> **Exercise requirements**:
a) Answer these questions about the cleaning-robot docking text:
(i) What are the first two things obtained?
(ii) Under claim 2, what happens when the traversal area for the current traversal point contains a point that has already been searched?
(iii) Under claim 3, what is determined when an undetected area exists in the traversal area of the current traversal point?
b) Reproduce the part of the cleaning-robot docking text between "3 . The method" and "the undetected area.", inclusive.

> **Page excerpt**:
-=-=-

A method for docking a cleaning robot includes: obtaining a map of a scene where the cleaning robot is located, and a position of the cleaning robot in the map; determining a map contour where the position of the cleaning robot is located according to the map; determining a plurality of traversal points for searching for a charging station and a plurality of traversal areas corresponding to the plurality of traversal points according to the map contour; and searching for the charging station in the traversal areas corresponding to the traversal points according to a predetermined search order, until the charging station is found in the traversal areas, or the traversal areas corresponding to all of the traversal points have been searched.

Claims

exact text as granted — not AI-modified
What is claimed is: 
     
         1 . A computer-implemented method for docking a cleaning robot, the method comprising:
 obtaining a map of a scene where the cleaning robot is located, and a position of the cleaning robot in the map;   determining a map contour where the position of the cleaning robot is located according to the map;   determining a plurality of traversal points for searching for a charging station and a plurality of traversal areas corresponding to the plurality of traversal points according to the map contour; and   searching for the charging station in the traversal areas corresponding to the traversal points according to a predetermined search order, until the charging station is found in the traversal areas, or the traversal areas corresponding to all of the traversal points have been searched.   
     
     
         2 . The method of  claim 1 , wherein searching for the charging station in the traversal areas corresponding to the traversal points comprises:
 detecting whether one of the traversal areas corresponding to a current traversal point contains a point that has already been searched; and   in response to the one of the traversal areas corresponding to the current traversal point containing the point that has already been searched, searching for the charging station at a next traversal point after the current traversal point.   
     
     
         3 . The method of  claim 1 , wherein searching for the charging station in the traversal areas corresponding to the traversal points comprises:
 detecting whether there is an undetected area in one of the traversal areas corresponding to a current traversal point; and   in response to there being an undetected area in the one of the traversal areas corresponding to the current traversal point, determining a traversal optimization point in one of the traversal areas corresponding to a current traversal point according to the undetected area.

-=-=-

> **Material**:

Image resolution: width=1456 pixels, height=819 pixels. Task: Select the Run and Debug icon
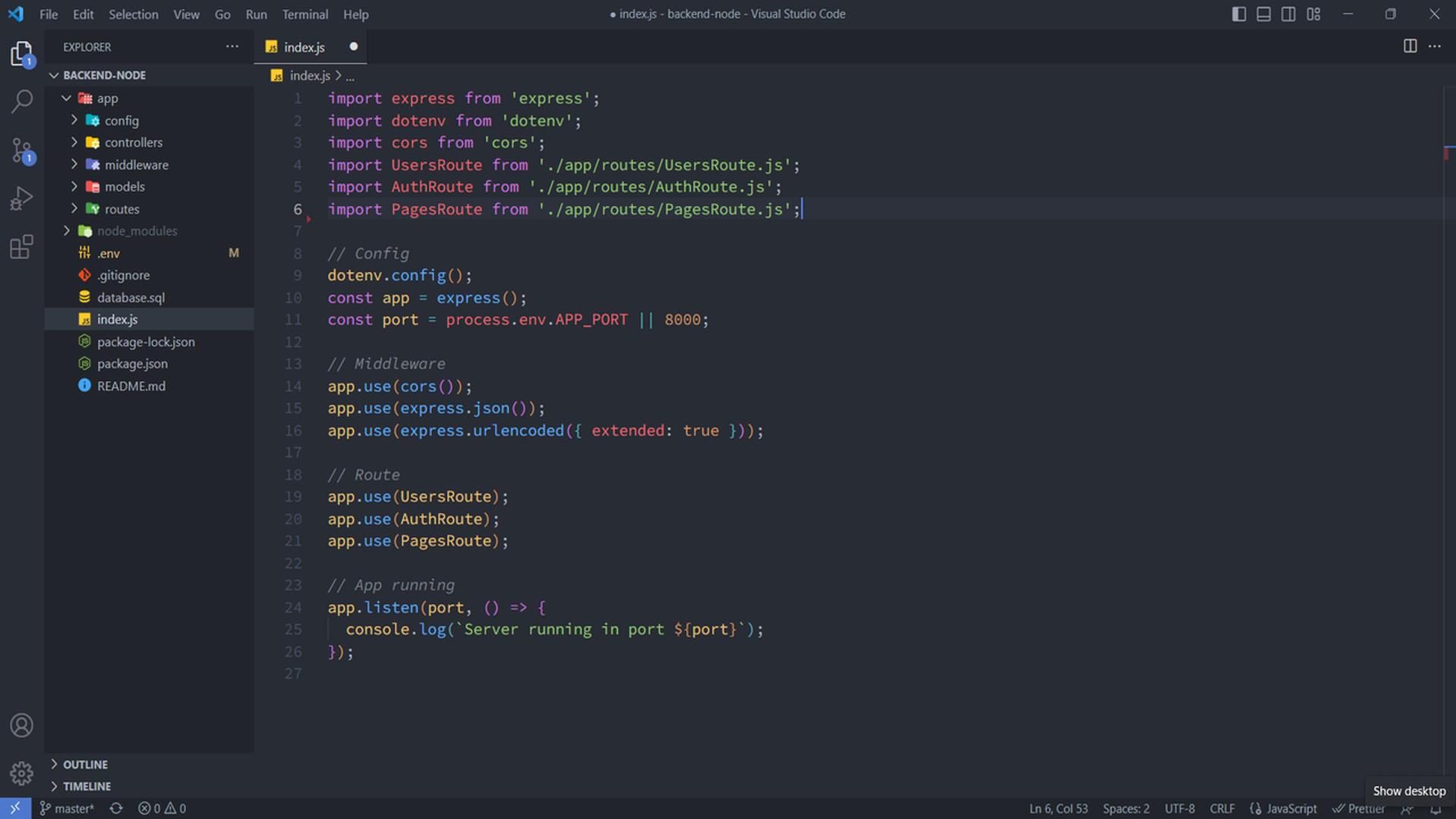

-=-=-

> **Task-by-task answers**:
a)
(i) A map of the scene where the cleaning robot is located, and the position of the cleaning robot in that map.
(ii) The search for the charging station moves to the next traversal point after the current one.
(iii) A traversal optimization point in one of the traversal areas corresponding to the current traversal point, determined according to the undetected area.

b)
3 . The method of  claim 1 , wherein searching for the charging station in the traversal areas corresponding to the traversal points comprises:
 detecting whether there is an undetected area in one of the traversal areas corresponding to a current traversal point; and   in response to there being an undetected area in the one of the traversal areas corresponding to the current traversal point, determining a traversal optimization point in one of the traversal areas corresponding to a current traversal point according to the undetected area.